Written task 1:
Answer these questions from the privacy excerpt, one answer per line, marked (a), (b), (c) to match.
(a) On what basis did RTÉ apply to discharge the injunction?
(b) Against whom has Mr O'Brien separately initiated proceedings arising from the Dáil utterances?
(c) In what month and year did the European Court of Human Rights rule on Delfi's responsibility for readers' comments?

##### Excerpted text #####

As a result of the Dáil utterances, RTÉ brought an application to discharge the injunction on the basis that its proposed details were now already in the public domain. Mr Justice Binchy ordered a partial restraint on the injunction limited to information which was disclosed in the Dáil. However, he upheld the injunction in regard to information deriving from legally privileged information which had not been included in Dáil speeches.

Separately, Mr O’Brien has initiated proceedings against the Oireachtas and State arising from the Dáil utterances. It is believed that Mr O’Brien will argue that the effect of the speeches was to decide in whole or in part the case against RTÉ which amounts to an interference with the operation of the courts and breaches Mr O’Brien’s rights under the
Constitution and European Convention on Human Rights.


Freedom of the press has tended to trump the right to privacy in this jurisdiction. However, O’Brien v RTÉ demonstrates that a high evidentiary threshold must be reached in order for the right to privacy to be trumped by an issue of public importance. The failure of RTÉ to supply substantive evidence that Mr. O’Brien’s agreement with IRBC demonstrated a failure of IBRC’s corporate governance allowed Mr O’Brien to rely on his right to confidentiality.

The aftermath of the decision established the interesting loophole provided by parliamentary privilege. As it stands Dáil Privilege is effectively sacrosanct and it is not for the media to concern itself with whether a TD might be abusing that privilege. We await the determination of the court on how this loophole will be considered in relation to Mr
O’Brien’s other rights. This case is unlikely, however, to lead to a plethora of privacy cases before the Courts. Recent experience here and in the UK has demonstrated that even where a Court might uphold the right to privacy it is very difficult in this era of online communication and social media for the Courts to enforce the right to privacy, even
leaving aside the whole issue of parliamentary privilege. Matters can now enter the public domain in seconds and once they do such information is generally no longer regarded as private. It can also often be counterproductive to seek to enforce one’s right to privacy as the Court’s reach only extends so far and attempts to protect privacy through the Courts can often draw unwanted publicity from elements who have no regard for the rule of law and who are also often largely untraceable.

2. Liability for User Generated Content: Has the ECHR undermined the “Hosting Defence”?

The European Court of Human Rights (ECHR) ruled in June 2015 that the Estonian news site Delfi may be held responsible for anonymous and allegedly defamatory comments published on its website by its readers.

#####

Written task 2: Please retype the rows between the line holding "has width=456, height=234." and the line holding "click(731, 274)", inclusive, with no changes.

##### Material #####

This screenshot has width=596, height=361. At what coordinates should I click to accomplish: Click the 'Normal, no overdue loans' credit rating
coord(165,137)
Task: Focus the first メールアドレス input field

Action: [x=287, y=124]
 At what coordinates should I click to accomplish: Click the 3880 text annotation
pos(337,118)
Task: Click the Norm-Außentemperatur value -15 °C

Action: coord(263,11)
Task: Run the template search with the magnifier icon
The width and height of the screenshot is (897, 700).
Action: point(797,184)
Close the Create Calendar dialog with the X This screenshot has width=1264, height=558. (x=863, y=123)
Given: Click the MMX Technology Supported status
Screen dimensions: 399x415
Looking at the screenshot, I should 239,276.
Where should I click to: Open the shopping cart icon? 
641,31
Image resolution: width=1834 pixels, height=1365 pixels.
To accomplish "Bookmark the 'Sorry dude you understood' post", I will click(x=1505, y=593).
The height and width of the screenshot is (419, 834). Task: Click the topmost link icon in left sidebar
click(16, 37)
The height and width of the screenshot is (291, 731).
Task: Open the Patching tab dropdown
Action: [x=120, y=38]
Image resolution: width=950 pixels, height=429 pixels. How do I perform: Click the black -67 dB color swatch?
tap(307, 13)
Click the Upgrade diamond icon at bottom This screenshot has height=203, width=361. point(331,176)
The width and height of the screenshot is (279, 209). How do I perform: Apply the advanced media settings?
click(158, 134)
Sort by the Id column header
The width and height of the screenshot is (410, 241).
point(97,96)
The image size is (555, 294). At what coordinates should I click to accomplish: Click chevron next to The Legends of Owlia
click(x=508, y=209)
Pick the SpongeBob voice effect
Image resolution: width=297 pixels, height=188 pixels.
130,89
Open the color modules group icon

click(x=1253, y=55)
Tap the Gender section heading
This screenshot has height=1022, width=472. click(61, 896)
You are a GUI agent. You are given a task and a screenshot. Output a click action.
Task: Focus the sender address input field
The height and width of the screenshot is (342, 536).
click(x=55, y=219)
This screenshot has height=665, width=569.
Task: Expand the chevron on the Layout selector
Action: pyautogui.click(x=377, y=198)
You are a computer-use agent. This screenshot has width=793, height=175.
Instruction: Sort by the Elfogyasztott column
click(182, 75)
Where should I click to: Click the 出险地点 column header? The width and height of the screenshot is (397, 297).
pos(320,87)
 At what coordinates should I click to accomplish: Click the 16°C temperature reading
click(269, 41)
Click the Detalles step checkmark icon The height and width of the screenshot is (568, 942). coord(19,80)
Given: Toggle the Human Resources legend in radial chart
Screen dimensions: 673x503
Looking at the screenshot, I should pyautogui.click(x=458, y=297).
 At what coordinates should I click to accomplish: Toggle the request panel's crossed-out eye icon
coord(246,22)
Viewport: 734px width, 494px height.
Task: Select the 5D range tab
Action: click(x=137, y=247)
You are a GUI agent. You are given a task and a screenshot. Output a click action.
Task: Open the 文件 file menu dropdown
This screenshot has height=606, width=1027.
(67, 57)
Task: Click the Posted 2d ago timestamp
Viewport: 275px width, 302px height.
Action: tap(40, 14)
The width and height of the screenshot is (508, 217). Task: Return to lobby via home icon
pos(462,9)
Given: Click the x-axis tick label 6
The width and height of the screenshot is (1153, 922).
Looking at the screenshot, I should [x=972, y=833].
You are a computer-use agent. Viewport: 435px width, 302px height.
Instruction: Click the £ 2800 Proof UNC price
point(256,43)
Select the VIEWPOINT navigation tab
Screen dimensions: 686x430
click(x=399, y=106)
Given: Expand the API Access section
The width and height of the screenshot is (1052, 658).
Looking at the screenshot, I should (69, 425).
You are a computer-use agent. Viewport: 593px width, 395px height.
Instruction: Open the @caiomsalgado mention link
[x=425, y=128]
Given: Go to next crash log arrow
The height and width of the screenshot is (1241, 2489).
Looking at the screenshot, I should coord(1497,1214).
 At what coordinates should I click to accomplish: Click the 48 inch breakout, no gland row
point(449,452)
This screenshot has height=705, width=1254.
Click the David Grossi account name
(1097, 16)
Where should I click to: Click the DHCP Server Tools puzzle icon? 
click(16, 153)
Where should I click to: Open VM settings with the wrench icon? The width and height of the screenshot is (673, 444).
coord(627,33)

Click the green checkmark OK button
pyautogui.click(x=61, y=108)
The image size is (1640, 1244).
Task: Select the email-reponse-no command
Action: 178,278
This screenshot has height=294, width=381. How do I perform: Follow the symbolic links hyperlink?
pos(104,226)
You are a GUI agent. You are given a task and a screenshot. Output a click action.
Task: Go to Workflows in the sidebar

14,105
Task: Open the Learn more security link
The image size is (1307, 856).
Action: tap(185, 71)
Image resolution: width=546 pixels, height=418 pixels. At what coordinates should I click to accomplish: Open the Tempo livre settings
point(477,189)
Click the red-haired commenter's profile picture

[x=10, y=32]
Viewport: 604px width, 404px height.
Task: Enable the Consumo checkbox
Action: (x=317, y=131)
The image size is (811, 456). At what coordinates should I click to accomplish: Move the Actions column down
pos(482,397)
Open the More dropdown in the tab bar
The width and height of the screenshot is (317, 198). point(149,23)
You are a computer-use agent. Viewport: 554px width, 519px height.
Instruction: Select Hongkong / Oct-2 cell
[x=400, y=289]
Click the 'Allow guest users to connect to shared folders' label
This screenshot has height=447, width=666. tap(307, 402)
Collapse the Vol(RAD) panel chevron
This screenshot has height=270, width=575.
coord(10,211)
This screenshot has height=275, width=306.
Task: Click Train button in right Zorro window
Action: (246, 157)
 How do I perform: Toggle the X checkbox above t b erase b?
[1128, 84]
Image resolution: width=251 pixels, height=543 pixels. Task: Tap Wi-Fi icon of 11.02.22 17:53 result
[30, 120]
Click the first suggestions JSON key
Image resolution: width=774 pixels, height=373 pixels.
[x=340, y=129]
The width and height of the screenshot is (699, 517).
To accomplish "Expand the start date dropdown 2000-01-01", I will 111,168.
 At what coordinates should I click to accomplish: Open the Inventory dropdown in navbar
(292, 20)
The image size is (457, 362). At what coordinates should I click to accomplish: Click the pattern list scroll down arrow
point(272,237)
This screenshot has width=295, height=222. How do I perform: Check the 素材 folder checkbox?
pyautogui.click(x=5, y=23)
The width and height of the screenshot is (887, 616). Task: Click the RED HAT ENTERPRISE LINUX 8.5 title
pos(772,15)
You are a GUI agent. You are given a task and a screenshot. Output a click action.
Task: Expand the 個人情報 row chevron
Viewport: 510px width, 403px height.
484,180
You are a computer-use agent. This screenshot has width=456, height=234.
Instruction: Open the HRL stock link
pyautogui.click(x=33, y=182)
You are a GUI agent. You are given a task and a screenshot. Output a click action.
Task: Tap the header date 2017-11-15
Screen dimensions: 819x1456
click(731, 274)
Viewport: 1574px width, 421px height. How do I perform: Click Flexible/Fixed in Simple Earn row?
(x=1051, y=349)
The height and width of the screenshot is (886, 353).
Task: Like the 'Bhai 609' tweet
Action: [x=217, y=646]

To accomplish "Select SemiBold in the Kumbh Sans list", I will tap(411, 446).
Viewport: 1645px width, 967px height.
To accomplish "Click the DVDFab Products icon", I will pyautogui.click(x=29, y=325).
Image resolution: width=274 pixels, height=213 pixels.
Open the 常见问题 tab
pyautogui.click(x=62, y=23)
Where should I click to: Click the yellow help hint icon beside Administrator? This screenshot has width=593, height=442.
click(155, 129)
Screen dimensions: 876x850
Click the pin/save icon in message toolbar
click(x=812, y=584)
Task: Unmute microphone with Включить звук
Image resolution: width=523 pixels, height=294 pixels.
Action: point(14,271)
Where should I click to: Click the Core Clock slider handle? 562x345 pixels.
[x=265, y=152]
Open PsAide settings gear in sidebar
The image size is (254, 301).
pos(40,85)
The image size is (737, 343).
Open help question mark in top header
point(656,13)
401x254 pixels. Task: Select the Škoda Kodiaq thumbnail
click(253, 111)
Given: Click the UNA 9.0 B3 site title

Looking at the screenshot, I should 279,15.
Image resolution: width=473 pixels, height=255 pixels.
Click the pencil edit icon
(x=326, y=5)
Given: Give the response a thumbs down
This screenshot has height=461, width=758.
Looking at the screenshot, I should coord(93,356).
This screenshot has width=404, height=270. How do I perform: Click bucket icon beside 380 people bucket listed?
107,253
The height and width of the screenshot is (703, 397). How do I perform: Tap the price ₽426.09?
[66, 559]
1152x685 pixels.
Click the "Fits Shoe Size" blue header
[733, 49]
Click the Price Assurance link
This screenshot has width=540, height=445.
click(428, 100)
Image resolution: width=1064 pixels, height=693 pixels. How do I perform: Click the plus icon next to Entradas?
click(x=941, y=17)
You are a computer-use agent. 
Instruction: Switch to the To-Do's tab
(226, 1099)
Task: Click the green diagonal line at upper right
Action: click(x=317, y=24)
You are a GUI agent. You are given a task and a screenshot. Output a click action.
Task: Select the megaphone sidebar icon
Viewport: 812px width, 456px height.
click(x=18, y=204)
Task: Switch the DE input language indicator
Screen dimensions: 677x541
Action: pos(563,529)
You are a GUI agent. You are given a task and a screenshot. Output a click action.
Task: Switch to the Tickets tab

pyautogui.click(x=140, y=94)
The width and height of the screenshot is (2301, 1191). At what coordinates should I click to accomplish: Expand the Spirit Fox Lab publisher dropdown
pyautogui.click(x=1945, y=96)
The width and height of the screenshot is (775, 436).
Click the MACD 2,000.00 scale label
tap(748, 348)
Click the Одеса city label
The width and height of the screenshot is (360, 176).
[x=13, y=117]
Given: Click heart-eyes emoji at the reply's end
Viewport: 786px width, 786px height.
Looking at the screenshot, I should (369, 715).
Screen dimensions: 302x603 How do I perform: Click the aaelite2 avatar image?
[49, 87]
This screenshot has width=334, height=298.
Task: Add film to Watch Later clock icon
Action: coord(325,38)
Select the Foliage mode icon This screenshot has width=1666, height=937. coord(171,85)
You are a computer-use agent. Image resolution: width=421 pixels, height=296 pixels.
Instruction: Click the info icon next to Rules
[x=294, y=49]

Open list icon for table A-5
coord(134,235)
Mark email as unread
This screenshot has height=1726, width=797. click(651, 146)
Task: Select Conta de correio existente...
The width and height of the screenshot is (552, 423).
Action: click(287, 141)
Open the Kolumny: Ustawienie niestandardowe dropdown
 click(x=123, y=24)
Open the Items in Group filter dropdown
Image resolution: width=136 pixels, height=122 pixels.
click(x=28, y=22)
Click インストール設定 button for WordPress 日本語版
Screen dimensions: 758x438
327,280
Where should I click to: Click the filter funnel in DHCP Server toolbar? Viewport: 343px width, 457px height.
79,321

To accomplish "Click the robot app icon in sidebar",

#####

Written reply 1:
(a) That its proposed details were now already in the public domain.
(b) The Oireachtas and State.
(c) June 2015.

Written reply 2:
You are a computer-use agent. This screenshot has width=456, height=234.
Instruction: Open the HRL stock link
pyautogui.click(x=33, y=182)
You are a GUI agent. You are given a task and a screenshot. Output a click action.
Task: Tap the header date 2017-11-15
Screen dimensions: 819x1456
click(731, 274)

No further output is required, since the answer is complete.